== PASSAGE SHOWN ==
>> Begin
Lecture 004
Higher Moments
k -th Moment of X : E[X^k] = \sum_i i^k \cdot Pr\{X = i\}
k -th Central Moment of X : E[(X - E[X])^k] = \sum_i (X - E[X])^k \cdot Pr\{X = i\}
2nd central moment is variance
3rd central moment is skew
4th central moment is variance, except weighted more for outliers
Geometric Higher Moment
Let X \sim \text{Geometric}(p) , what is E[X^2]
\begin{align*}
E[X^2] &= E[X^2 | X = 1]p + E[X^2 | X > 1](1-p)\\
E[X^2] &= p + E[(1 + X)^2](1 - p) \tag{memoryless}\\
E[X^2] &= p + E[1 + 2X + X^2](1 - p)\\
E[X^2] &= p + (1 + 2E[X] + E[X^2])(1 - p)\\
E[X^2] &= 1 + 2E[X](1-p) + E[X^2](1-p)\\
E[X^2] &= 1 + 2\frac{1}{p}(1-p) + E[X^2](1-p) \tag{subsitute $E[X] = \frac{1}{p}$}\\
pE[X^2] &= 1 + 2\frac{1}{p}(1-p)\\
E[X^2] &= \frac{1}{p} + 2\frac{(1-p)}{p^2}\\
E[X^2] &= \frac{2-p}{p^2}\\
\end{align*}
E[X^3] = 1^3 \cdot p + E[(1+X)^3] \cdot (1 - p)
Variance
Variance:
Var(X) = E[(X - E[X])^2] = E[X^2] - E[X]^2
Think of X as a 1-d field, for each X = x_i , we calculate (x - E[X])^2 and ask what is the expectation (E[X] just the average of the field)
Proof:
\begin{align*}
&E[(X - E[X])^2]\\
=& E[X^2 - 2XE[X] + E[X]^2]\\
=& E[X^2] - E[2XE[X]] + E[E[X]^2] \tag{by linear expectation}\\
=& E[X^2] - 2E[X]E[X] + E[X]^2 \tag{by $E[X]$ constants}\\
=& E[X^2] - E[X]^2\\
\end{align*}
Because Var(X) = E[X^2] - E[X]^2 \geq 0 , E[X^2] \geq E[X]^2 is always true.
Variance Calculation
Var(X + C) = Var(X)
Var(CX) = C^2Var(X)
Var(-X) = Var(X)
Example: Let X_1 , X_2 be independence and both distributed like X . Observe Var(X_1 + X_2) = 2Var(X) \neq Var(2X) = 4Var(X) (roll a die and multiply result versus roll a die twice)
Variance of Bernoulli
Let X \sim \text{Bernoulli}(p) . What is Var(X) ?
>> End
== DATA LINES ==
>> Begin
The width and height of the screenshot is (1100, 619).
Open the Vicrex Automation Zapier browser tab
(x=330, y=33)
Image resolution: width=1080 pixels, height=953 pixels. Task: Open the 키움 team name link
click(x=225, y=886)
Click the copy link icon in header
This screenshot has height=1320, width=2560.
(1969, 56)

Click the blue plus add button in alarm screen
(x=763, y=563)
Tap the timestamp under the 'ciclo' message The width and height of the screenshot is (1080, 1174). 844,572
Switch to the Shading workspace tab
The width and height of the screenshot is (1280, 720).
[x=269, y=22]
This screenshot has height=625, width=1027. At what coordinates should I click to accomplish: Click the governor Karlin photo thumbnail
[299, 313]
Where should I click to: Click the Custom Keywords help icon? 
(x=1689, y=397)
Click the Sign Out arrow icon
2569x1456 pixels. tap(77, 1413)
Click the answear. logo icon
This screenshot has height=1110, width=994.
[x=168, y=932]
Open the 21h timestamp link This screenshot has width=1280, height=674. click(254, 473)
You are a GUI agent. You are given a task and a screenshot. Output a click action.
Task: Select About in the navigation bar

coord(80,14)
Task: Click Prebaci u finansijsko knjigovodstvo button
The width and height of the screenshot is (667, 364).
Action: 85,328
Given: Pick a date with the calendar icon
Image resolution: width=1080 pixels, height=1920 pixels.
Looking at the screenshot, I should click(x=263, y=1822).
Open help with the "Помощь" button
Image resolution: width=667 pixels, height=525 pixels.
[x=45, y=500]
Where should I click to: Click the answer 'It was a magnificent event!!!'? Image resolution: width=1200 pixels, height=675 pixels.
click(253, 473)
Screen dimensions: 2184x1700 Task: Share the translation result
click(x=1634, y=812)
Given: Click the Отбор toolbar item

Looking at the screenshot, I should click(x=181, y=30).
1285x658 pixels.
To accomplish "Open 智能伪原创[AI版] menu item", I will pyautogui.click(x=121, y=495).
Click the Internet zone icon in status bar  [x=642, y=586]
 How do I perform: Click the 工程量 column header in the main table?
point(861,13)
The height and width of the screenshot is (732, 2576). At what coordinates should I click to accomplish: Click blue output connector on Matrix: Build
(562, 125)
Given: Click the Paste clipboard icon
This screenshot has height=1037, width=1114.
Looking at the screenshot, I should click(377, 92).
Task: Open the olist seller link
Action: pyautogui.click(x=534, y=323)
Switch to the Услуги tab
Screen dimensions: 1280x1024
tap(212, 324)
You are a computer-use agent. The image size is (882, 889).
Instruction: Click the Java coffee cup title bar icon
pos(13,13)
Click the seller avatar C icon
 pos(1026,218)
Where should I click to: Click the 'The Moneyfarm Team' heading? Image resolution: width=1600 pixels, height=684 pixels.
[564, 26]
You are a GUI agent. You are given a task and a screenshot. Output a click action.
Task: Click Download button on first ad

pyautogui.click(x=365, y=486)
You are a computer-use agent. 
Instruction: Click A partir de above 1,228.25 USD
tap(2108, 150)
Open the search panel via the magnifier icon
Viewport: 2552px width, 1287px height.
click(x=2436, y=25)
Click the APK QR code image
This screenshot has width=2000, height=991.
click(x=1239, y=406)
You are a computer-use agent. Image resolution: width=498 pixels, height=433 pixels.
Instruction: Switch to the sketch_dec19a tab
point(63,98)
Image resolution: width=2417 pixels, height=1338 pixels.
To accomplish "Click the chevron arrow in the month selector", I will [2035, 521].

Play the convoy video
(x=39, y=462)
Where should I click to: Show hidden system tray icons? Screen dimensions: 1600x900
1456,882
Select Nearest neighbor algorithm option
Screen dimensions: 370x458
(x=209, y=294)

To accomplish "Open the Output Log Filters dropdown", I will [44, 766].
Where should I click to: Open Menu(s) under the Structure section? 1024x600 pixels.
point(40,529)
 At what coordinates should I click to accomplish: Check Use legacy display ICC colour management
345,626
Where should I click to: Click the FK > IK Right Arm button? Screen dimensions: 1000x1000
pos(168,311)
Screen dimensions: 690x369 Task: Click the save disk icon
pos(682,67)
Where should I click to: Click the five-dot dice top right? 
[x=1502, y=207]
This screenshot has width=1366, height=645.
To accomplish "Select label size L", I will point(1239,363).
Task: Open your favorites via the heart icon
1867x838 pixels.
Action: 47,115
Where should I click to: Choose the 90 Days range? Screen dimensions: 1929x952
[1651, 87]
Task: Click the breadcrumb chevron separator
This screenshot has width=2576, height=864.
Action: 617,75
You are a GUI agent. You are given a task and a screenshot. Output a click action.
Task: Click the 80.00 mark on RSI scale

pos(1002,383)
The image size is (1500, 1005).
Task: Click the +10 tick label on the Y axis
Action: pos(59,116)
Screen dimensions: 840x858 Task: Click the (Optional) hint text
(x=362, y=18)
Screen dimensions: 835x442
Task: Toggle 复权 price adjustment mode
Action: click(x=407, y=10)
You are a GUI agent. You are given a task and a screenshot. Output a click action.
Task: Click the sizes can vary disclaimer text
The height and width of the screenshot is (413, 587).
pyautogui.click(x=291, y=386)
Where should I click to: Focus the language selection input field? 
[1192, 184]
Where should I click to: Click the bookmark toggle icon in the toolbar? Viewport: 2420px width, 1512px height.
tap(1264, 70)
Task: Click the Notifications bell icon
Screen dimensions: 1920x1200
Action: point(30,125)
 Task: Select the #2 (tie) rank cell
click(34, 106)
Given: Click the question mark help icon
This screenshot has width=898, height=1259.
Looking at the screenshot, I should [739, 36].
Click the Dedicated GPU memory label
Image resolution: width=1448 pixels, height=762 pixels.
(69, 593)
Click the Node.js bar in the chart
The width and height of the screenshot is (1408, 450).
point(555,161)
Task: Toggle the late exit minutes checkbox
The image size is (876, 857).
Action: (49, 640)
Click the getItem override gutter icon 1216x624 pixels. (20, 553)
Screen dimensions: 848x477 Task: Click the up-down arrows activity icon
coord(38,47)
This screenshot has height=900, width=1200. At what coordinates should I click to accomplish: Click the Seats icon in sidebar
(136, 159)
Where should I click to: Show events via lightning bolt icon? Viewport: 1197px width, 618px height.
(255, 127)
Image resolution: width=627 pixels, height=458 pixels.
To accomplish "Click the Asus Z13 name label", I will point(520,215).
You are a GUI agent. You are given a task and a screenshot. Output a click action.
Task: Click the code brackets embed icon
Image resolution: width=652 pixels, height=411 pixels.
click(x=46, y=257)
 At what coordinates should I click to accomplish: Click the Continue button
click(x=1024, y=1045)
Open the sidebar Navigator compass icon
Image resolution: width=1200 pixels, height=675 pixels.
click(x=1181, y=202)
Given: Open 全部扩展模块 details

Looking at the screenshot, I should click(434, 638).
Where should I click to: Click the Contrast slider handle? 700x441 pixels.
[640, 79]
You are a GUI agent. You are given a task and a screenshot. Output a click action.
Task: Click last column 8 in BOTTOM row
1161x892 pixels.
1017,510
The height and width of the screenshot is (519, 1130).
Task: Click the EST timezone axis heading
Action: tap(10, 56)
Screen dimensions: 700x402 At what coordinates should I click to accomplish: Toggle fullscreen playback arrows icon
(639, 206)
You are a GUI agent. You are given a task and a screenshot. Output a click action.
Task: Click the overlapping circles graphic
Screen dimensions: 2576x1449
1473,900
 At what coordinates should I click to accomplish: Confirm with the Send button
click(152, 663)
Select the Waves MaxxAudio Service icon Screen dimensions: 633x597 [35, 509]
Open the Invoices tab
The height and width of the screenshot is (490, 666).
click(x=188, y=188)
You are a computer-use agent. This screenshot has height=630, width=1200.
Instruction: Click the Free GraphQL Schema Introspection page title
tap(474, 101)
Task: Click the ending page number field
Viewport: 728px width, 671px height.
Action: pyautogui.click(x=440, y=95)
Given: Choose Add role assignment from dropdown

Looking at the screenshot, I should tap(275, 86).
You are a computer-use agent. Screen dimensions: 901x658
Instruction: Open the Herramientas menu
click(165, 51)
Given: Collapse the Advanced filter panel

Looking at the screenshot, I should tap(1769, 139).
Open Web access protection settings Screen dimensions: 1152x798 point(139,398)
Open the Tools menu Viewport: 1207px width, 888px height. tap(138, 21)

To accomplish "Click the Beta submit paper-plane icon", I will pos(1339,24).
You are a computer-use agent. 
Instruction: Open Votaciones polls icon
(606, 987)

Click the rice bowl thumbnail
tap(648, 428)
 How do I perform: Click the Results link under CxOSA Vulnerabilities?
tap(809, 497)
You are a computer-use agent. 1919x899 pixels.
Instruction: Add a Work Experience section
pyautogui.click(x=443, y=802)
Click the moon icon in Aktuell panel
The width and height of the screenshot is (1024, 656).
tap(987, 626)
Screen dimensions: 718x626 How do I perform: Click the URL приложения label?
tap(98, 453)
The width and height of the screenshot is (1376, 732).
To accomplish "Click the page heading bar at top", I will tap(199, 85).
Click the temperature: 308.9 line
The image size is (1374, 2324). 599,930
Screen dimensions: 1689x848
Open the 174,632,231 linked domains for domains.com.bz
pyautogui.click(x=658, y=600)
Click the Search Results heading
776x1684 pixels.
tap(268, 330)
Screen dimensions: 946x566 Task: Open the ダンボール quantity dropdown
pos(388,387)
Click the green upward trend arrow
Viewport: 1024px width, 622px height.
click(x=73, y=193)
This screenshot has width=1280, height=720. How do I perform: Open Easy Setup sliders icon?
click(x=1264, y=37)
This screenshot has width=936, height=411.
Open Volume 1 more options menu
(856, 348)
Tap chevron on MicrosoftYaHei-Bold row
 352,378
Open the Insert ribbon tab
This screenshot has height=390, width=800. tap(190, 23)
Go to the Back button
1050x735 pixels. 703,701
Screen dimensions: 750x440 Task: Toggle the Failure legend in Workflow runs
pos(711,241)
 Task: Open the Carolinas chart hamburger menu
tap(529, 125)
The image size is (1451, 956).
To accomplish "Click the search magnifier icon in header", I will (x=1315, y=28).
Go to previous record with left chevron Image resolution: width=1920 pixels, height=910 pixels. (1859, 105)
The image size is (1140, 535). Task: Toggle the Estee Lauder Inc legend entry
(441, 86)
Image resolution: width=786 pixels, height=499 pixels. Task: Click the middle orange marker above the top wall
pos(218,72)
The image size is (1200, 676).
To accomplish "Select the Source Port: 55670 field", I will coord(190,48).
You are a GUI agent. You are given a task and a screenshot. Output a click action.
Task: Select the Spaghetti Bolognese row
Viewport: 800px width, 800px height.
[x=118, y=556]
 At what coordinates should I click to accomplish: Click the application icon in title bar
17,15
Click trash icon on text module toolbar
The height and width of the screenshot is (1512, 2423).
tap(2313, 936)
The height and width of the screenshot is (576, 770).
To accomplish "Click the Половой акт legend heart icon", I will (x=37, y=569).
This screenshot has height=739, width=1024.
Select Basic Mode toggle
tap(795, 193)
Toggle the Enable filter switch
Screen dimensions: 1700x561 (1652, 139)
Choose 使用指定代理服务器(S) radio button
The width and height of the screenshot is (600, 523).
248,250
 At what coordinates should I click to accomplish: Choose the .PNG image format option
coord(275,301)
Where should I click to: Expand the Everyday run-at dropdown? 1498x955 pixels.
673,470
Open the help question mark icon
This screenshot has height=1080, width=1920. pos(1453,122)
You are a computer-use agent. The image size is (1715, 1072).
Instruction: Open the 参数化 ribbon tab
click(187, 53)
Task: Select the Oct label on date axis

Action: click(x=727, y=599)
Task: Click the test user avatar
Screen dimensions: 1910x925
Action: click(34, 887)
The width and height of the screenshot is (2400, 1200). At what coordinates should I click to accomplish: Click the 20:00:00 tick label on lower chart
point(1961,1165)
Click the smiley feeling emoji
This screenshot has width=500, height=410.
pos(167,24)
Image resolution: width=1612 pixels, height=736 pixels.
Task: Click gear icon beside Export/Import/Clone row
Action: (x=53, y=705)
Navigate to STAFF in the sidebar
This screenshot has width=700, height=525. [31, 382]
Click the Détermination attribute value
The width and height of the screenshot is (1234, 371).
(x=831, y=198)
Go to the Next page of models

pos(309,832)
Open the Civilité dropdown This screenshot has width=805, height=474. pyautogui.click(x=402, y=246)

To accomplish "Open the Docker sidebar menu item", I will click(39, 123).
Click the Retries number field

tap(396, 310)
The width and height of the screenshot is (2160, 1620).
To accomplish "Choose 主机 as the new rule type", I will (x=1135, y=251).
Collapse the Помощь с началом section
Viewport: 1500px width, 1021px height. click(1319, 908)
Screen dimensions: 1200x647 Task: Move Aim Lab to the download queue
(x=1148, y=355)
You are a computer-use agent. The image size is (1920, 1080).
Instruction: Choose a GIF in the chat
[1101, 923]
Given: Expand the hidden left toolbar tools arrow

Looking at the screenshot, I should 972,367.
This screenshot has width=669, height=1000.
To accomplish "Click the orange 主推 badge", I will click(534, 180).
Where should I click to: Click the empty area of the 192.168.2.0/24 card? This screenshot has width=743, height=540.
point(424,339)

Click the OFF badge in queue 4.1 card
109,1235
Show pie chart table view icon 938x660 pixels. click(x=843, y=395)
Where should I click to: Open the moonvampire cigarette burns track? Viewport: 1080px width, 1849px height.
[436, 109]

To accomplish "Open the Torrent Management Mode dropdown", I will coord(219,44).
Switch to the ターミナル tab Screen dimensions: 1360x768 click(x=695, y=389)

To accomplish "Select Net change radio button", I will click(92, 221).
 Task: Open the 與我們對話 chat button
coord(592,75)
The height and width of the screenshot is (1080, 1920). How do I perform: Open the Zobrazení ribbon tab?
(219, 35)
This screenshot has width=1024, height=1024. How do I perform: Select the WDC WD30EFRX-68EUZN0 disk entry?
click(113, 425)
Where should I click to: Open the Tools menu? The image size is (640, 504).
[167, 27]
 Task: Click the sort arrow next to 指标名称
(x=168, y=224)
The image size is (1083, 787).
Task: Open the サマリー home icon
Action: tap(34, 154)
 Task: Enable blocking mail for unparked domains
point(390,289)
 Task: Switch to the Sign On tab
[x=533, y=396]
>> End
== WRITTEN PROBLEM ==
Please revise the lecture notes on higher moments from "Var(CX) = C^2Var(X)" up to and including "a die twice)", putting "coin" wherever "die" appears.

== REPLY ==
Var(CX) = C^2Var(X)
Var(-X) = Var(X)
Example: Let X_1 , X_2 be independence and both distributed like X . Observe Var(X_1 + X_2) = 2Var(X) \neq Var(2X) = 4Var(X) (roll a coin and multiply result versus roll a coin twice)